The spirit is ultimately rooted in mine and Corvis’s queer friendship, in the way we hold space for each other and then others. Even in this last year of hiatus, we have not been worried about what is next, we have trusted that Nocturnal scratch nights will be back at some point, in some way, somehow. Our creative relationship is built on being honest and upfront about our energy levels, our time commitments, our personal lives and artistic visions, and not compromising on doing things with intentionality or purpose. It has meant being able to bring our full selves to the project and run the company on our own queer time and in our own queer way, and not feeling pushed to keep producing events in order to remain ‘relevant’ or uphold some narrative of ‘progress’. Instead we are choosing to hold faith that our audiences will find us again as soon as we’re ready with a new offering for them.

We are currently making plans to head into our fourth evolution of Nocturnal. We don’t know what it will look like yet. Different, we imagine.
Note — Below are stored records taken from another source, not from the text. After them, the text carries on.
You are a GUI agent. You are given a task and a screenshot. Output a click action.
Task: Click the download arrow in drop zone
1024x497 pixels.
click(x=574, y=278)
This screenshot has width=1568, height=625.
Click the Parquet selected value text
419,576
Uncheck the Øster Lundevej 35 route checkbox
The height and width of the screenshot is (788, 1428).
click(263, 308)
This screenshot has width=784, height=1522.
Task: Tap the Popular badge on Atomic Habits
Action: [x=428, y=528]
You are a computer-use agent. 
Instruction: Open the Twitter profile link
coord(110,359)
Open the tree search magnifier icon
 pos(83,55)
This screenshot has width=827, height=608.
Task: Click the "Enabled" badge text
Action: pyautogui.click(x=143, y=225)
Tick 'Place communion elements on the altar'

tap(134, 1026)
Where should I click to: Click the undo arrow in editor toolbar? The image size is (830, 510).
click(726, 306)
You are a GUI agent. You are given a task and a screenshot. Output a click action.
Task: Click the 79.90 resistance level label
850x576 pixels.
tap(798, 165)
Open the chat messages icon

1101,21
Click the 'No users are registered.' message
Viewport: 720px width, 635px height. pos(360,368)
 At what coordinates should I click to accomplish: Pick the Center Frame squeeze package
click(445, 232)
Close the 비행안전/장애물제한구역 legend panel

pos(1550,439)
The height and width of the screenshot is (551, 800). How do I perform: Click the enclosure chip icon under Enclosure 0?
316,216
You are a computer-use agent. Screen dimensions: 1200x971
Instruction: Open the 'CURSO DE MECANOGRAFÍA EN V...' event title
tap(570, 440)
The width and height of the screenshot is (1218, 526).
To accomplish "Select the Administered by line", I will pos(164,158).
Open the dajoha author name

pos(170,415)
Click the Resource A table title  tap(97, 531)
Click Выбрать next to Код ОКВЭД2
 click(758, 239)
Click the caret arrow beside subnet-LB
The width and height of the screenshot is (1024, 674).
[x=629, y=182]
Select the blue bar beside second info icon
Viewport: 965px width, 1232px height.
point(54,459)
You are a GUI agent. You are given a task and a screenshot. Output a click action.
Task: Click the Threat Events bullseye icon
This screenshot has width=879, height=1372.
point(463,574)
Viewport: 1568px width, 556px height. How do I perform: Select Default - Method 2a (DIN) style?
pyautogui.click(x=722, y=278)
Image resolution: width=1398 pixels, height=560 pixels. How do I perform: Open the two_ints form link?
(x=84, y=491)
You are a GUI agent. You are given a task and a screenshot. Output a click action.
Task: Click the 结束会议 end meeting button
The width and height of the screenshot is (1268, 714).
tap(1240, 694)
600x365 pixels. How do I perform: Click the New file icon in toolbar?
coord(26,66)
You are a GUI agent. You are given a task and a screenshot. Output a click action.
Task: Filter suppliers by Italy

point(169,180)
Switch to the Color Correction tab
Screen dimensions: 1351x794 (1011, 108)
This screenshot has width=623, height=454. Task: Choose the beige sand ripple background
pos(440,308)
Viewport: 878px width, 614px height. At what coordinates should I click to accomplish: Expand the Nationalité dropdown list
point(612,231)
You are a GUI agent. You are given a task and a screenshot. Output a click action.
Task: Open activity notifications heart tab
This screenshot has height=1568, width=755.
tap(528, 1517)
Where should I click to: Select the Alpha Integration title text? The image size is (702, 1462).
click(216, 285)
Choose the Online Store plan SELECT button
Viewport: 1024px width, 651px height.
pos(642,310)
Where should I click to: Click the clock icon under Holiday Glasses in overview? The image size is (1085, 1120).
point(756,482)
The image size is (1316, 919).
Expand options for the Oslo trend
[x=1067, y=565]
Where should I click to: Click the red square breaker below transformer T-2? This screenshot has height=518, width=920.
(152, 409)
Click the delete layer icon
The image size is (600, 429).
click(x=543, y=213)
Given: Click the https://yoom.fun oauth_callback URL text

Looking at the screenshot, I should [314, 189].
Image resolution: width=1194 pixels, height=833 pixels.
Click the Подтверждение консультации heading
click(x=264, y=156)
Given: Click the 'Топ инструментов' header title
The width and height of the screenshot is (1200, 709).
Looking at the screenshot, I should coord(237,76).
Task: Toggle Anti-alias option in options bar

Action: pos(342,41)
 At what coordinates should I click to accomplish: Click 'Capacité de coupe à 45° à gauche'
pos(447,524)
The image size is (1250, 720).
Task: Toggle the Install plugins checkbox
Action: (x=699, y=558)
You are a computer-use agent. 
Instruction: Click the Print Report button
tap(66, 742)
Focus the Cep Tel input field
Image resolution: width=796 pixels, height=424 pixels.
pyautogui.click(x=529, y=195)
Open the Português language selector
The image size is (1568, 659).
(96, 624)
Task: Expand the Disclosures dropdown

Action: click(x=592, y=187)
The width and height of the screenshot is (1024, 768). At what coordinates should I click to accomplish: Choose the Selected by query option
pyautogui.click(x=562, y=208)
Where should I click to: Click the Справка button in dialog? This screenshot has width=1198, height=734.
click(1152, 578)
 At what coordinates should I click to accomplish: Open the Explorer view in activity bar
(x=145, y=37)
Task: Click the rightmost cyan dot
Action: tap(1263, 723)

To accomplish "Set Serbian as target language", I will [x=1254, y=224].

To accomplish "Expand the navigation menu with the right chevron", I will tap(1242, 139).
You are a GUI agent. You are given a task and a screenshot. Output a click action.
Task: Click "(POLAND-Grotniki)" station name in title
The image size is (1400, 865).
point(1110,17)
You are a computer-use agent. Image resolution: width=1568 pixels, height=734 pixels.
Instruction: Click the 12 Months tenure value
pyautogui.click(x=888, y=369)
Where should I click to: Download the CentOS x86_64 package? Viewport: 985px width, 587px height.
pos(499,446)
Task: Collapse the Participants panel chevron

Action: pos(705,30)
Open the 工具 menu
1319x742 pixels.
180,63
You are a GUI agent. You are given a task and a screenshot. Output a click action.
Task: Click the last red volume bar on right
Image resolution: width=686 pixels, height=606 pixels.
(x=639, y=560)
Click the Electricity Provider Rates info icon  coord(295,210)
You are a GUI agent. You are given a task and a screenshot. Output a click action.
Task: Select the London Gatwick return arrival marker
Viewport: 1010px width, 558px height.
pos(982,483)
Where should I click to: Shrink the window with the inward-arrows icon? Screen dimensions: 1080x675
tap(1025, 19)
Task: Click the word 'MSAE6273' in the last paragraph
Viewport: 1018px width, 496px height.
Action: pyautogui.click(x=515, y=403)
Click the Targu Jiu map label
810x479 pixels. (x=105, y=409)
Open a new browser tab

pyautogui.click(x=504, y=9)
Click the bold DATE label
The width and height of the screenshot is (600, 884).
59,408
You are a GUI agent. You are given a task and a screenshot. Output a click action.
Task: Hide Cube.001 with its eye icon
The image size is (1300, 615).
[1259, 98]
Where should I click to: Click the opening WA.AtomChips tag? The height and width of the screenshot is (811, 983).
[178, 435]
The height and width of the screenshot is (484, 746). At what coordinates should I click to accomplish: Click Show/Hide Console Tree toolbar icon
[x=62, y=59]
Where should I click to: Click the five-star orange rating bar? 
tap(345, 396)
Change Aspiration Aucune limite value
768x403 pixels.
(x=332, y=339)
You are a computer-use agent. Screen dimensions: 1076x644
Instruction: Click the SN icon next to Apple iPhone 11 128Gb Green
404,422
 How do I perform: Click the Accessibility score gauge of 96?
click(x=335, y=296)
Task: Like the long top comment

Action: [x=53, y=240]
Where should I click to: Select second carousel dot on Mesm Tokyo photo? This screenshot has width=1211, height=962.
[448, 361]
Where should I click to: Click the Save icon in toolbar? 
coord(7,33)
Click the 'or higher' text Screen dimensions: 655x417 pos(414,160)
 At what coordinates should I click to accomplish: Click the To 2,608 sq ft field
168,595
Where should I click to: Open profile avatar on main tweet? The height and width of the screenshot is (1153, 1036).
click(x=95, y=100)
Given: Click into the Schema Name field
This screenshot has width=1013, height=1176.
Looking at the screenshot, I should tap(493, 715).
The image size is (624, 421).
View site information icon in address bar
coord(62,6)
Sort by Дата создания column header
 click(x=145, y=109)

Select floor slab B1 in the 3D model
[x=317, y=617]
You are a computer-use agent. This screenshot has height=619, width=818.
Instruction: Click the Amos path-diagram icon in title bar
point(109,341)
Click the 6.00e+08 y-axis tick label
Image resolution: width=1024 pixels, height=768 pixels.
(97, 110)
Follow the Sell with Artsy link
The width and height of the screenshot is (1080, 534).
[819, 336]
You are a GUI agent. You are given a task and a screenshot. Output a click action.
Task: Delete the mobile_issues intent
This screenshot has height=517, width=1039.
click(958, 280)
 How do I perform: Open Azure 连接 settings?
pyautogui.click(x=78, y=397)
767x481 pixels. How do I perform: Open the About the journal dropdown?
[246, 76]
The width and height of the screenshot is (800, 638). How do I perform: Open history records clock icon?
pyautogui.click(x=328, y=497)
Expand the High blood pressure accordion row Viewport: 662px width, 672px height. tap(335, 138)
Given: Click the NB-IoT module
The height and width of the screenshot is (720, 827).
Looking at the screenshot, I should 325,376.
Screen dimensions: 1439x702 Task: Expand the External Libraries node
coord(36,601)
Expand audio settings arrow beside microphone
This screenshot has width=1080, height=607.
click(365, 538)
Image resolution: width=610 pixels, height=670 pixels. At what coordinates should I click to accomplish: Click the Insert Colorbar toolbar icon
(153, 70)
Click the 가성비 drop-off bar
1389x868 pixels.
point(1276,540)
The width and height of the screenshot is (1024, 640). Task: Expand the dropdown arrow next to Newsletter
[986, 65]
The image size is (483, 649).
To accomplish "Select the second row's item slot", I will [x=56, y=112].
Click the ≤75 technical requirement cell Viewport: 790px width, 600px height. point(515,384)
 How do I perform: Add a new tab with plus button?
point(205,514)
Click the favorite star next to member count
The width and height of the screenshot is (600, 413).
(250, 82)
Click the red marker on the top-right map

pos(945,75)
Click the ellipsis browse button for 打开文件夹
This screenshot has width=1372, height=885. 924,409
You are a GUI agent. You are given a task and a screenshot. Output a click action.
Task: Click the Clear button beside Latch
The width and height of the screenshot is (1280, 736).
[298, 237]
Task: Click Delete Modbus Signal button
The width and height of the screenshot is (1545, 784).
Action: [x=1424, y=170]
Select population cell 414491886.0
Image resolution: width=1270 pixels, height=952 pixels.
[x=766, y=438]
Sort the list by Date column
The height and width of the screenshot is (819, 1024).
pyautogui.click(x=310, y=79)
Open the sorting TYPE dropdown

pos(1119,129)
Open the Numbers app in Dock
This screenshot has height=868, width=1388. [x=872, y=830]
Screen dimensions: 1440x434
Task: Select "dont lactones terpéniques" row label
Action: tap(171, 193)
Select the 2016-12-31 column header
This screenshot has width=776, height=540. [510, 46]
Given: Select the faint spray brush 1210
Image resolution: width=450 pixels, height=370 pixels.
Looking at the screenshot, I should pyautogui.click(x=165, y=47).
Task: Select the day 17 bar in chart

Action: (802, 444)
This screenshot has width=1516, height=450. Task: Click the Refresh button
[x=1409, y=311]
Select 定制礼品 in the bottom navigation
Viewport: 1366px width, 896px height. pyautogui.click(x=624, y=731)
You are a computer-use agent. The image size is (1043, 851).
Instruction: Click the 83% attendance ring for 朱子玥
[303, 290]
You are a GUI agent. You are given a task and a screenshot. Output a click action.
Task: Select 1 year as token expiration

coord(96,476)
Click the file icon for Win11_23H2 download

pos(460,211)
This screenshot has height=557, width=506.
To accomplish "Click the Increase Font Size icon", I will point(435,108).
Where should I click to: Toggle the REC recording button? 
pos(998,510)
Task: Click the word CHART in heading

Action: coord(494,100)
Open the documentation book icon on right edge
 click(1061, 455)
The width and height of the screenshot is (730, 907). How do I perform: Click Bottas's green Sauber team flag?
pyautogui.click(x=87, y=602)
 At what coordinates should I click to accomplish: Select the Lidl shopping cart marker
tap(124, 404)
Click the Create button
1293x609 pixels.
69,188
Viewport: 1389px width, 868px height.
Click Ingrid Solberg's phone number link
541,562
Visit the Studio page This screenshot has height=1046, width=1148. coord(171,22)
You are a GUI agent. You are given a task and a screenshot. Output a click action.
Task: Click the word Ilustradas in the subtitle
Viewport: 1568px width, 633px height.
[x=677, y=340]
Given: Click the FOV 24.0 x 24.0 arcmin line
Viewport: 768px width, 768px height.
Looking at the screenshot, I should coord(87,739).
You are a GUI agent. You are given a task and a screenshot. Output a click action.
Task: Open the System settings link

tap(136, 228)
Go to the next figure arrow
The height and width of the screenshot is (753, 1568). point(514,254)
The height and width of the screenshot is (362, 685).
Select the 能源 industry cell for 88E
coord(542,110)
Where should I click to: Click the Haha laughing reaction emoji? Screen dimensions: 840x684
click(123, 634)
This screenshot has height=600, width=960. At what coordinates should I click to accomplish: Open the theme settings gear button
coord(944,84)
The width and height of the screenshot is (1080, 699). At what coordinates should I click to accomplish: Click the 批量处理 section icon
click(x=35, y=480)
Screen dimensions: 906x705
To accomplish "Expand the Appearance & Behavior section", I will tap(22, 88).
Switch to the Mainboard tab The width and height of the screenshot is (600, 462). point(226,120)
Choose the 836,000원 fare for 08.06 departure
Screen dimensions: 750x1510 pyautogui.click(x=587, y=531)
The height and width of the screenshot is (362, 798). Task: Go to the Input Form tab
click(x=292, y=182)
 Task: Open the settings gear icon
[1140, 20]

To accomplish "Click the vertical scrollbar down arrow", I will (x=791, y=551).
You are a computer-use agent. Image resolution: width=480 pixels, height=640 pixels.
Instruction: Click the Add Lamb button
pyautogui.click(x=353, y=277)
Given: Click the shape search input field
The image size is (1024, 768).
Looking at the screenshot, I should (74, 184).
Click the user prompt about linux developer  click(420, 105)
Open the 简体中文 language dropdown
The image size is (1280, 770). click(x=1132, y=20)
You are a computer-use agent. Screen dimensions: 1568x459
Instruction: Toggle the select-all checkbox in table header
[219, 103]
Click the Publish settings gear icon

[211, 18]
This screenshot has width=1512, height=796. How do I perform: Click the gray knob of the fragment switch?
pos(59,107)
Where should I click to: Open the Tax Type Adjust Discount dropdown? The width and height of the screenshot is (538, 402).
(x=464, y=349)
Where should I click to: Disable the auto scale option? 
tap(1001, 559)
We will attempt to set up home in Gravitas’ new venue – a downsized space that is cosy and peaceful and perfect for Corvis’s wellness business, but it might not work for our scratch nights… We won’t know until we try!

With deepest thanks to our incredibly talented photographer and friend, Samuel Temple, to whom Nocturnal is eternally indebted to for proof that our nights really did happen.

Violet is a queer performer, director, producer and dramaturg who recently graduated from University of Glasgow with a First Class Degree in MA Theatre Studies. They are the co-artistic director of Nocturnal Arts Glasgow, producing monthly scratch nights for emerging artists to build nourishing community networks and they can sometimes be found performing their drag persona Jude Judith Arabiata Bolognese. Violet is a skilled dramaturg, deviser and facilitator who enjoys queer methods of theatre making that delight in failure, radical joy, visual arts, physical imagery and queer critical theory. They are interested in how the process of creating and making theatre can mirror the themes being explored in a piece, and how form can be played with to test the boundaries of theatre and performance art.